Exercise brief:
Please reproduce all of the entries exactly, without omitting any.

Data items
Start of Block
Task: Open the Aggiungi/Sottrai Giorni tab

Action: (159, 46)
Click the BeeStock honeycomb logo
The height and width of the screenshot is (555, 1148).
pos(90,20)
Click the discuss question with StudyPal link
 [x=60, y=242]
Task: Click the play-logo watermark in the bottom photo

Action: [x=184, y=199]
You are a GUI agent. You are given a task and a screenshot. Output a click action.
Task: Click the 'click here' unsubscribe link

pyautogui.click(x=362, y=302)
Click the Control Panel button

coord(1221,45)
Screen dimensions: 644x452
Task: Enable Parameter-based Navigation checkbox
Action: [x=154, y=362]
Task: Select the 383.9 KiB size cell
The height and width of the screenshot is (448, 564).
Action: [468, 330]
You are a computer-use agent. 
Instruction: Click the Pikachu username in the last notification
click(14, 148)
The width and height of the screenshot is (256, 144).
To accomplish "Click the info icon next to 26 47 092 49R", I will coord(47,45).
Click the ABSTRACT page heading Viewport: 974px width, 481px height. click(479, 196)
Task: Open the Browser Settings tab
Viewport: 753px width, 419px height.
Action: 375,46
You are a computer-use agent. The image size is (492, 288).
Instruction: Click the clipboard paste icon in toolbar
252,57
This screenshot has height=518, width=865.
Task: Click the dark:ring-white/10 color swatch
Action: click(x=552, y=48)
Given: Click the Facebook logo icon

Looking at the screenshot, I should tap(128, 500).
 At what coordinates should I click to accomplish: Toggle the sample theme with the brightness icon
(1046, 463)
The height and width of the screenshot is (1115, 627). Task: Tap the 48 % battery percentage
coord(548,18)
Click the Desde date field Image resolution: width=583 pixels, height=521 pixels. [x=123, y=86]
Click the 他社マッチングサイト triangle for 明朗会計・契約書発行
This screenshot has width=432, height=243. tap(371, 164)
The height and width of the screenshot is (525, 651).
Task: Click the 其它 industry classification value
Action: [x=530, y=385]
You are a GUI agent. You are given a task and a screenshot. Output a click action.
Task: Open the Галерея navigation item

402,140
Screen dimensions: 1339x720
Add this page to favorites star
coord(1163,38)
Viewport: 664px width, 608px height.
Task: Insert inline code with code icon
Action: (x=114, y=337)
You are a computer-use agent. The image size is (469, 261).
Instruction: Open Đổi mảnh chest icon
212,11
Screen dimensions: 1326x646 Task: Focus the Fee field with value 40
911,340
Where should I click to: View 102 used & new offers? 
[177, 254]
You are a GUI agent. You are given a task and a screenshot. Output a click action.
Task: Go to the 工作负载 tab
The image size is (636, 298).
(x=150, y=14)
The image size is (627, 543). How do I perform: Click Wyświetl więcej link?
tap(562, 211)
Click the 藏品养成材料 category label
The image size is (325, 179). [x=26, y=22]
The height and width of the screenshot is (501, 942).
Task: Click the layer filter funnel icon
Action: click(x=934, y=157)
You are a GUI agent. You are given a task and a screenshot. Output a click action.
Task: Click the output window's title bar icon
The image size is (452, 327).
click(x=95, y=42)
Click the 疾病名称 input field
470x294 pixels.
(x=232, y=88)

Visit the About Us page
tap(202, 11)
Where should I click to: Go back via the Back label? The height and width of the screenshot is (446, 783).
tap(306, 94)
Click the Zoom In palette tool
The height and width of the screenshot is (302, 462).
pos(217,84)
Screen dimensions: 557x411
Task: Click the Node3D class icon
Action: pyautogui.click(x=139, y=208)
End of Block
Task answer:
Task: Open the Aggiungi/Sottrai Giorni tab

Action: (159, 46)
Click the BeeStock honeycomb logo
The height and width of the screenshot is (555, 1148).
pos(90,20)
Click the discuss question with StudyPal link
 [x=60, y=242]
Task: Click the play-logo watermark in the bottom photo

Action: [x=184, y=199]
You are a GUI agent. You are given a task and a screenshot. Output a click action.
Task: Click the 'click here' unsubscribe link

pyautogui.click(x=362, y=302)
Click the Control Panel button

coord(1221,45)
Screen dimensions: 644x452
Task: Enable Parameter-based Navigation checkbox
Action: [x=154, y=362]
Task: Select the 383.9 KiB size cell
The height and width of the screenshot is (448, 564).
Action: [468, 330]
You are a computer-use agent. 
Instruction: Click the Pikachu username in the last notification
click(14, 148)
The width and height of the screenshot is (256, 144).
To accomplish "Click the info icon next to 26 47 092 49R", I will coord(47,45).
Click the ABSTRACT page heading Viewport: 974px width, 481px height. click(479, 196)
Task: Open the Browser Settings tab
Viewport: 753px width, 419px height.
Action: 375,46
You are a computer-use agent. The image size is (492, 288).
Instruction: Click the clipboard paste icon in toolbar
252,57
This screenshot has height=518, width=865.
Task: Click the dark:ring-white/10 color swatch
Action: click(x=552, y=48)
Given: Click the Facebook logo icon

Looking at the screenshot, I should tap(128, 500).
 At what coordinates should I click to accomplish: Toggle the sample theme with the brightness icon
(1046, 463)
The height and width of the screenshot is (1115, 627). Task: Tap the 48 % battery percentage
coord(548,18)
Click the Desde date field Image resolution: width=583 pixels, height=521 pixels. [x=123, y=86]
Click the 他社マッチングサイト triangle for 明朗会計・契約書発行
This screenshot has width=432, height=243. tap(371, 164)
The height and width of the screenshot is (525, 651).
Task: Click the 其它 industry classification value
Action: [x=530, y=385]
You are a GUI agent. You are given a task and a screenshot. Output a click action.
Task: Open the Галерея navigation item

402,140
Screen dimensions: 1339x720
Add this page to favorites star
coord(1163,38)
Viewport: 664px width, 608px height.
Task: Insert inline code with code icon
Action: (x=114, y=337)
You are a computer-use agent. The image size is (469, 261).
Instruction: Open Đổi mảnh chest icon
212,11
Screen dimensions: 1326x646 Task: Focus the Fee field with value 40
911,340
Where should I click to: View 102 used & new offers? 
[177, 254]
You are a GUI agent. You are given a task and a screenshot. Output a click action.
Task: Go to the 工作负载 tab
The image size is (636, 298).
(x=150, y=14)
The image size is (627, 543). How do I perform: Click Wyświetl więcej link?
tap(562, 211)
Click the 藏品养成材料 category label
The image size is (325, 179). [x=26, y=22]
The height and width of the screenshot is (501, 942).
Task: Click the layer filter funnel icon
Action: click(x=934, y=157)
You are a GUI agent. You are given a task and a screenshot. Output a click action.
Task: Click the output window's title bar icon
The image size is (452, 327).
click(x=95, y=42)
Click the 疾病名称 input field
470x294 pixels.
(x=232, y=88)

Visit the About Us page
tap(202, 11)
Where should I click to: Go back via the Back label? The height and width of the screenshot is (446, 783).
tap(306, 94)
Click the Zoom In palette tool
The height and width of the screenshot is (302, 462).
pos(217,84)
Screen dimensions: 557x411
Task: Click the Node3D class icon
Action: pyautogui.click(x=139, y=208)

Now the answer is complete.